Aim of the exercise: Quote the rows below word for word, starting at the line that contains "1482x812 pixels. At" and continuing through the end of the rows. Leave the pictures out.

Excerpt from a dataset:
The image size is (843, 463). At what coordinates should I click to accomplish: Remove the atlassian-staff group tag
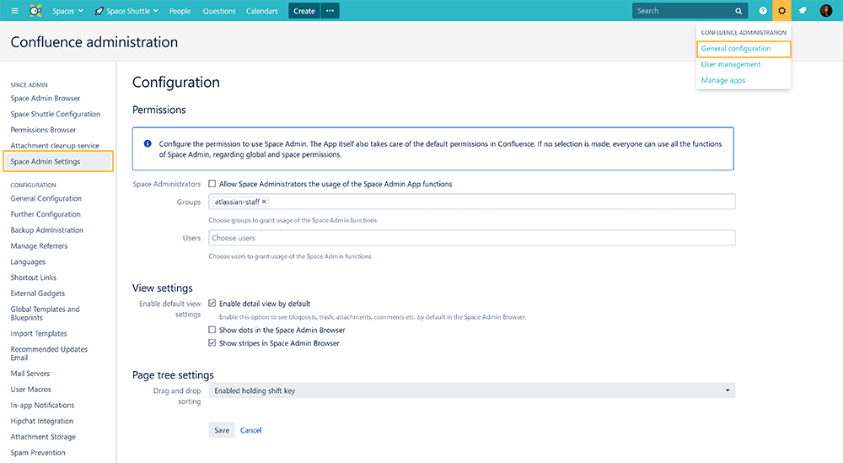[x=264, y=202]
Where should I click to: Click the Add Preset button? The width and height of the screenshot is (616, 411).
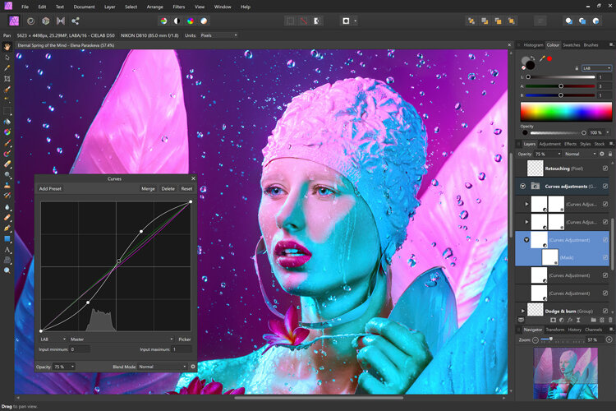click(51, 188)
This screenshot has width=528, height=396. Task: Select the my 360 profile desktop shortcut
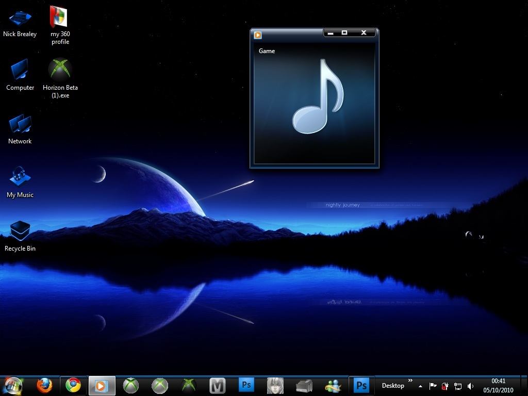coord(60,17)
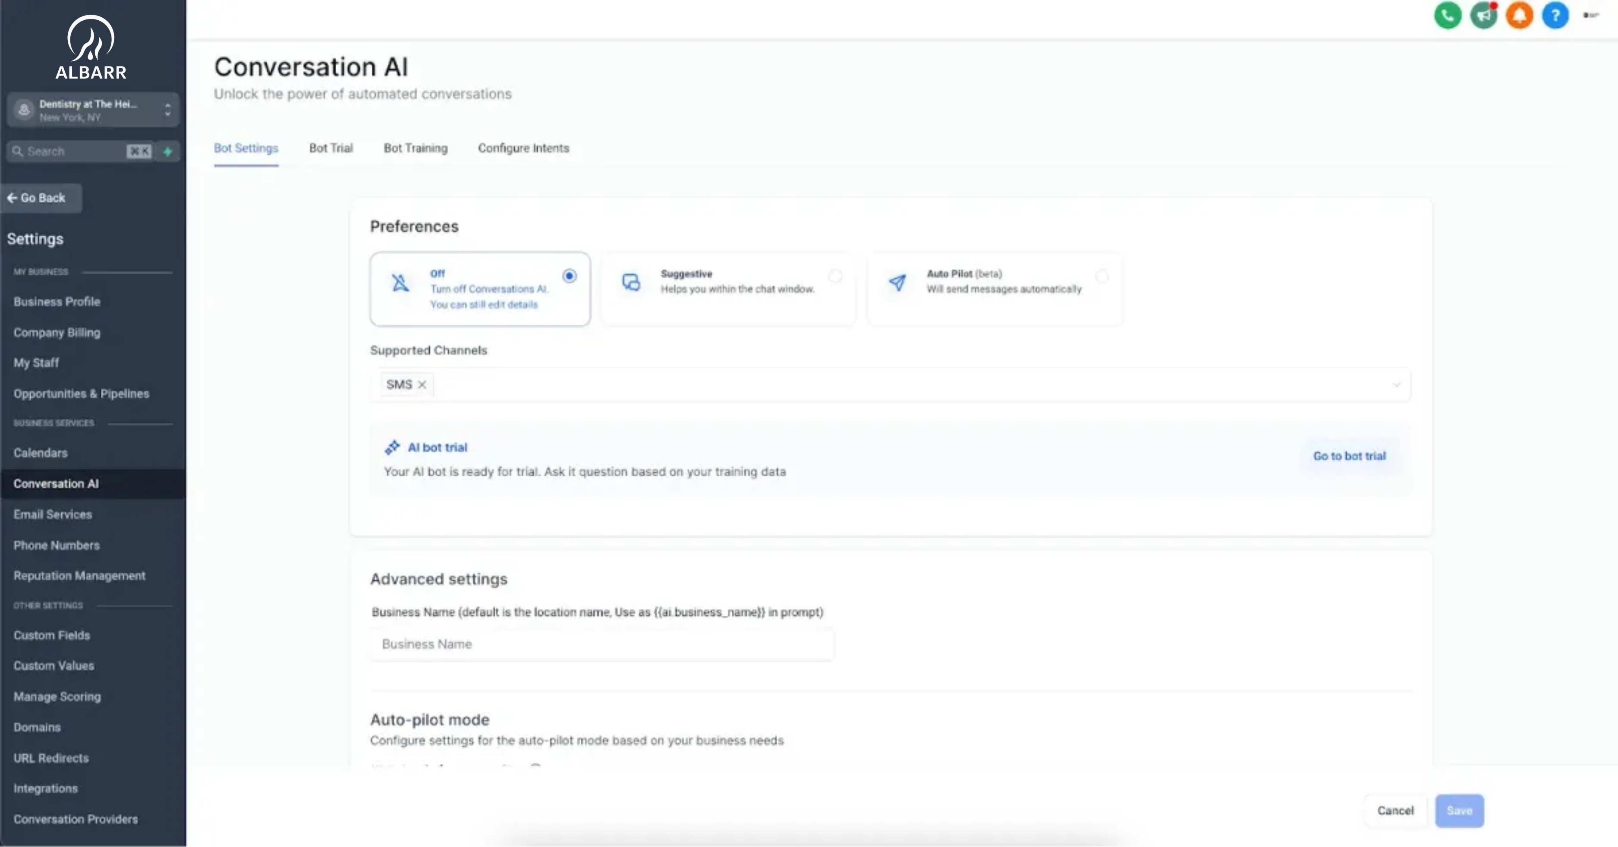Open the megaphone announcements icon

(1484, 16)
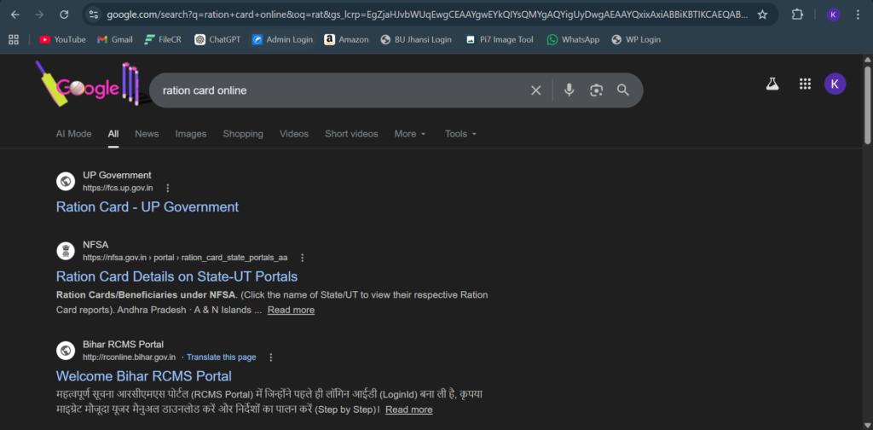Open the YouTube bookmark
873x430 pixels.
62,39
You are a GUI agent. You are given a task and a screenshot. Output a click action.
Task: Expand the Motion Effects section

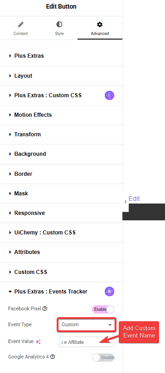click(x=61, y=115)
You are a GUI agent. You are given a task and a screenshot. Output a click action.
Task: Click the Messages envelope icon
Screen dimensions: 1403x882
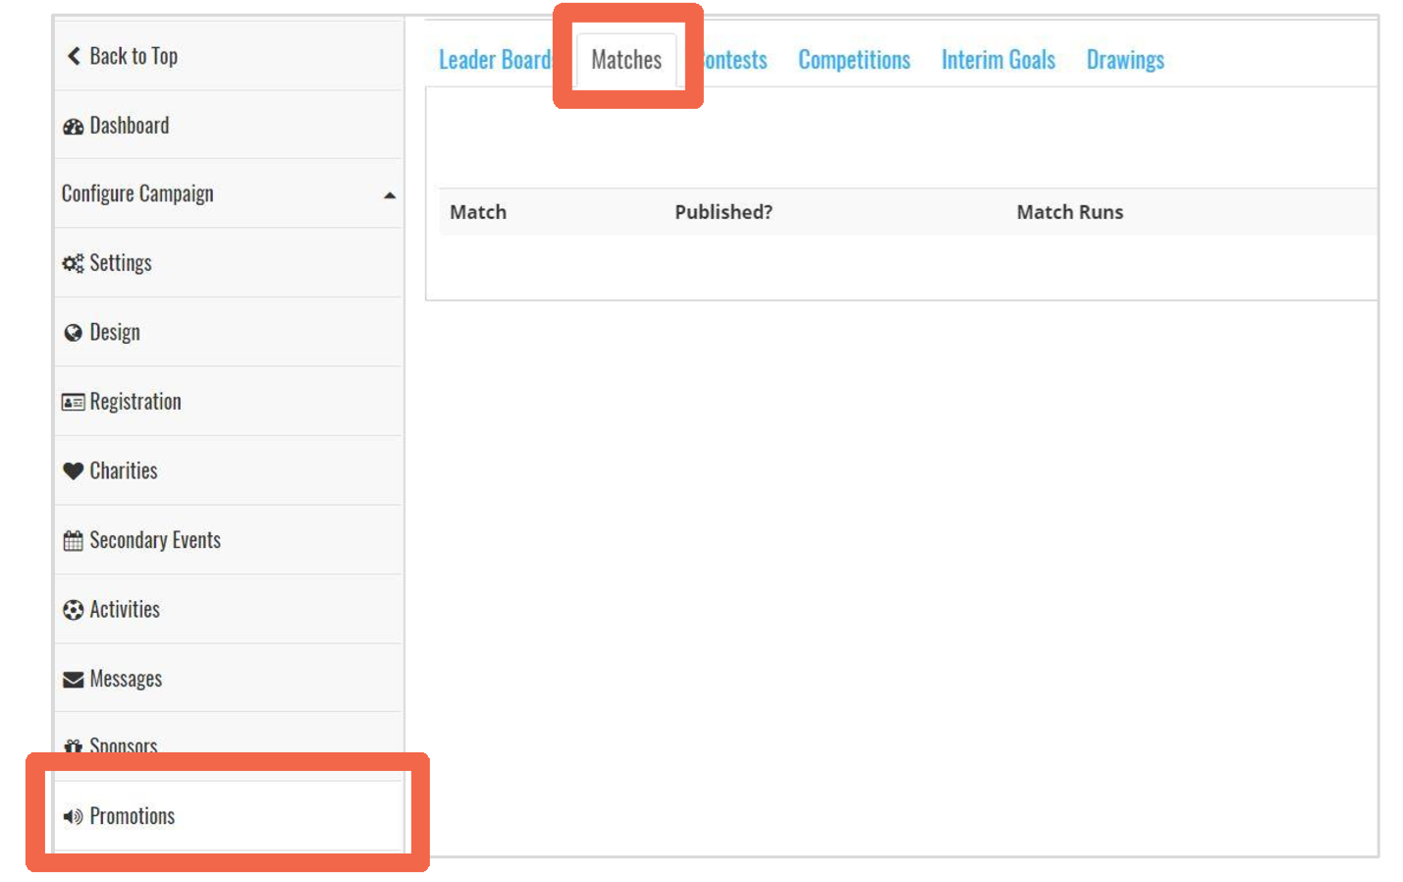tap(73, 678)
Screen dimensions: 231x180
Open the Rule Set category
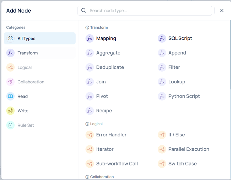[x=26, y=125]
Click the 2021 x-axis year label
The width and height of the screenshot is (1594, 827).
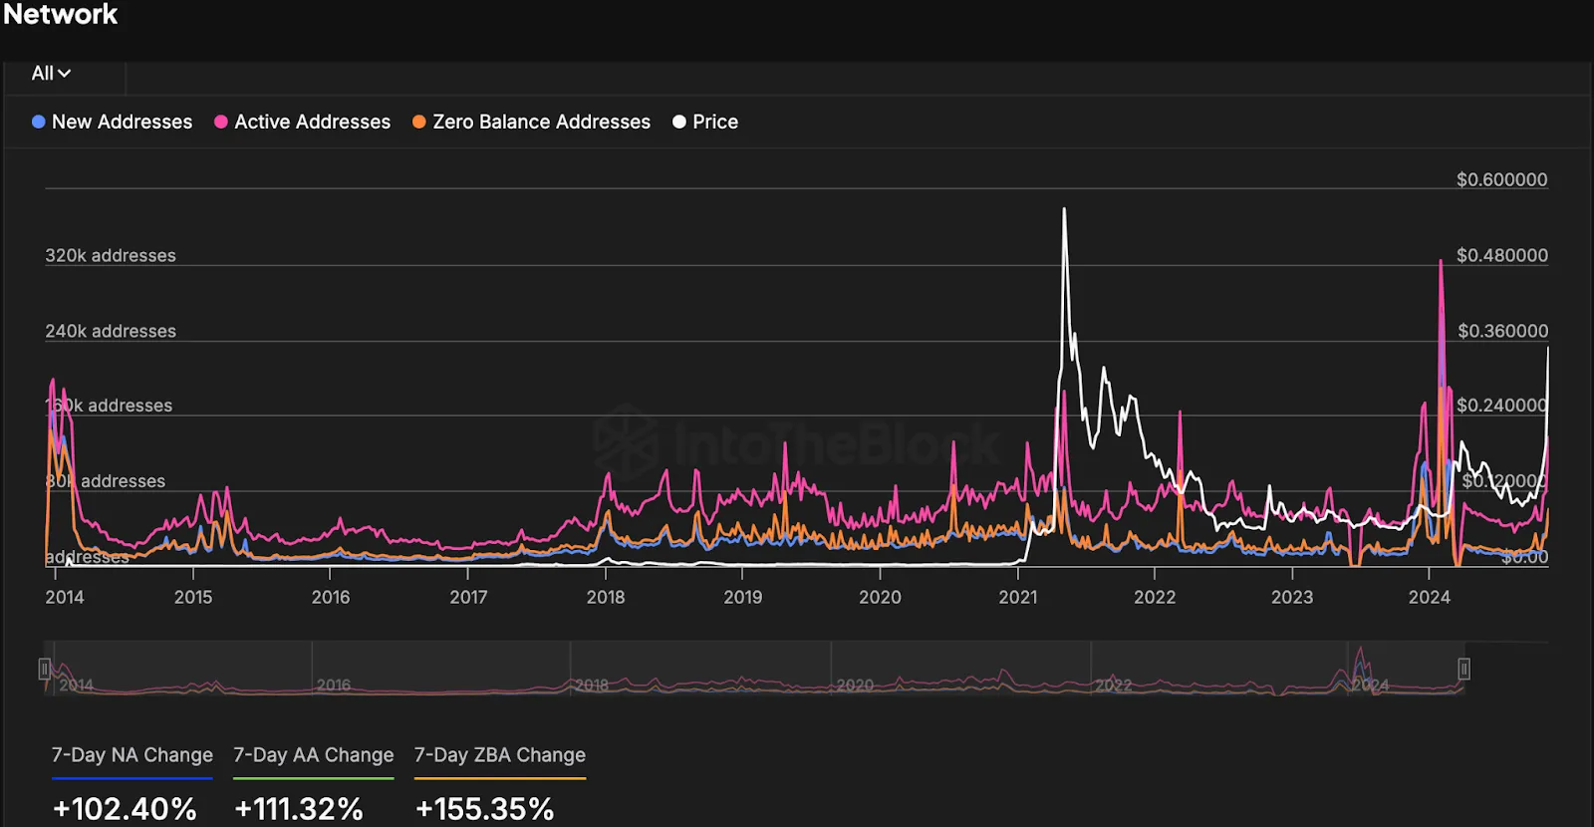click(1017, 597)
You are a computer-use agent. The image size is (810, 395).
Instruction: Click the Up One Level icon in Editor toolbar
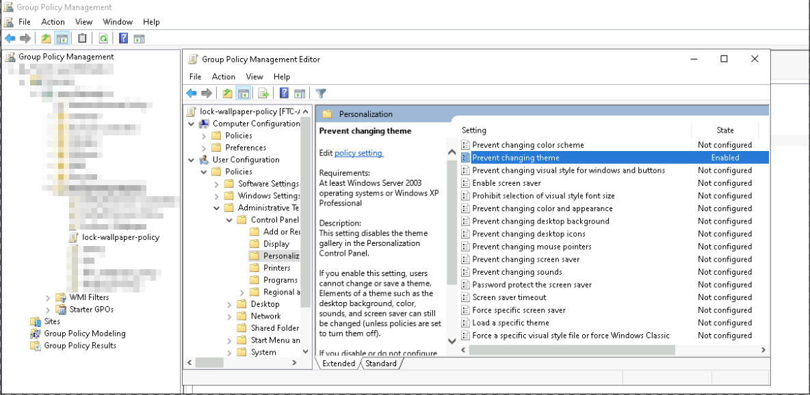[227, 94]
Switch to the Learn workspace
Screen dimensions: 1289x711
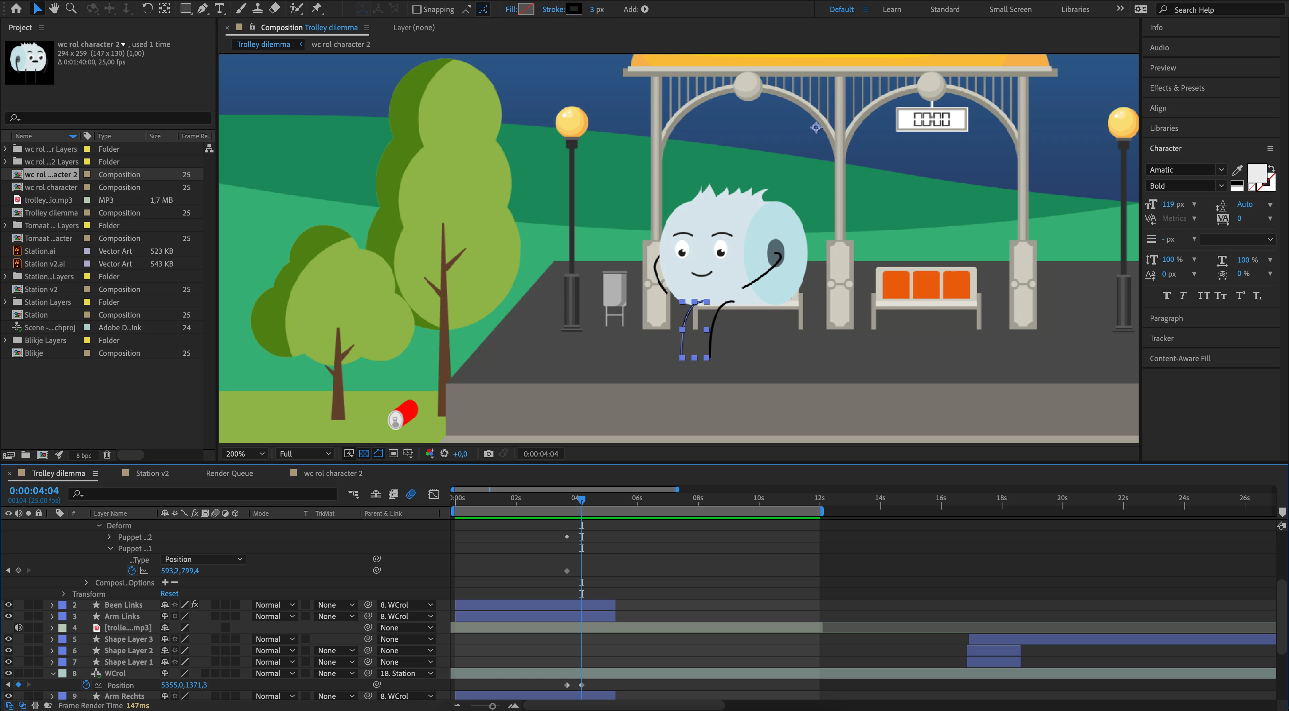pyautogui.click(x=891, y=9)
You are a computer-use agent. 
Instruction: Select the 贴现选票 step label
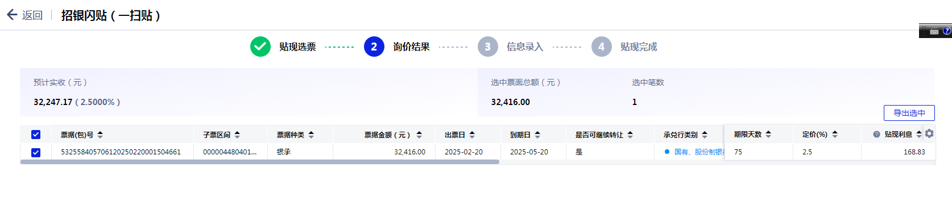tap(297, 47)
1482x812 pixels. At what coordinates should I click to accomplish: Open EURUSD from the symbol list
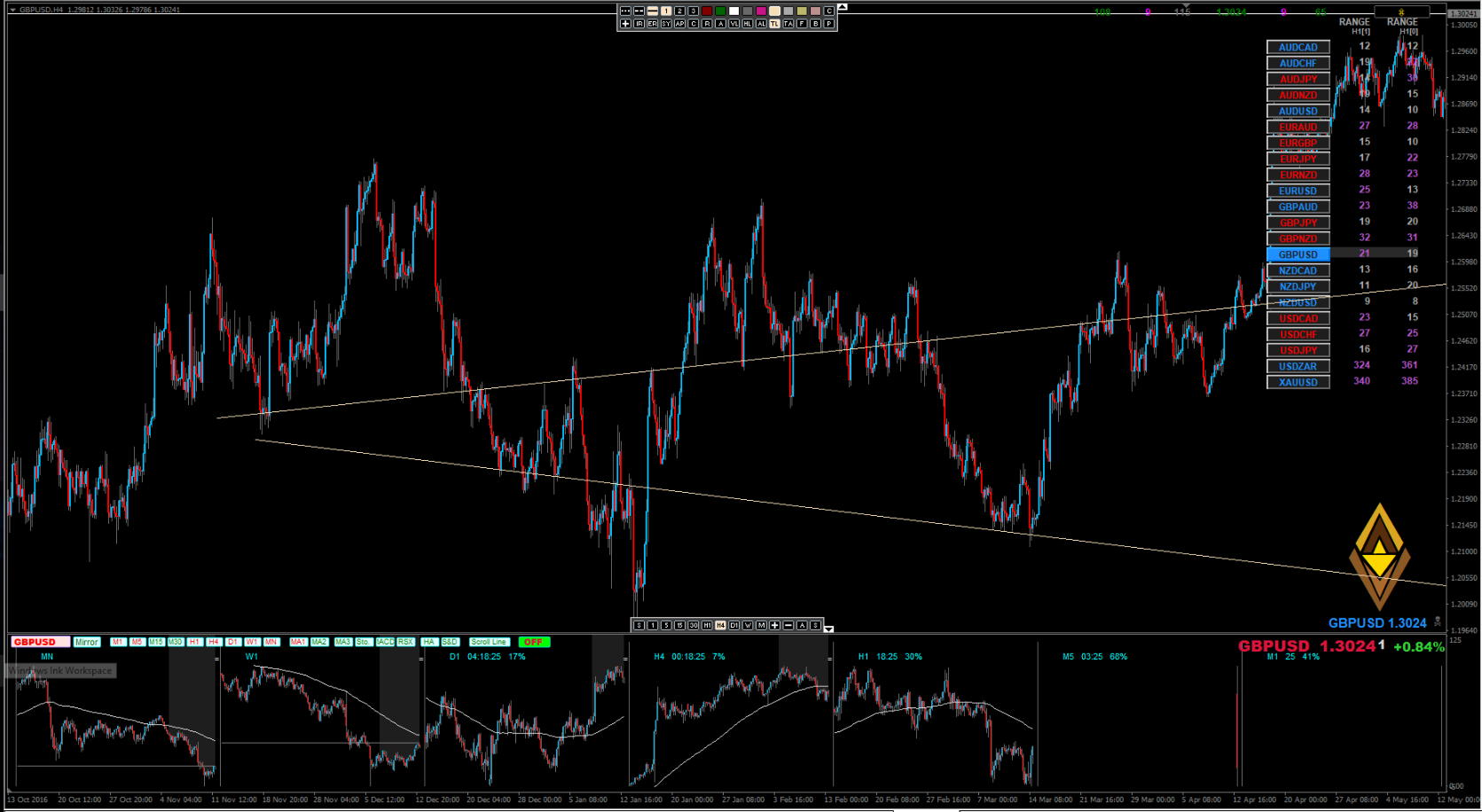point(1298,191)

Correct result:
1482x812 pixels. At what coordinates should I click to accomplish: Open EURUSD from the symbol list
point(1298,191)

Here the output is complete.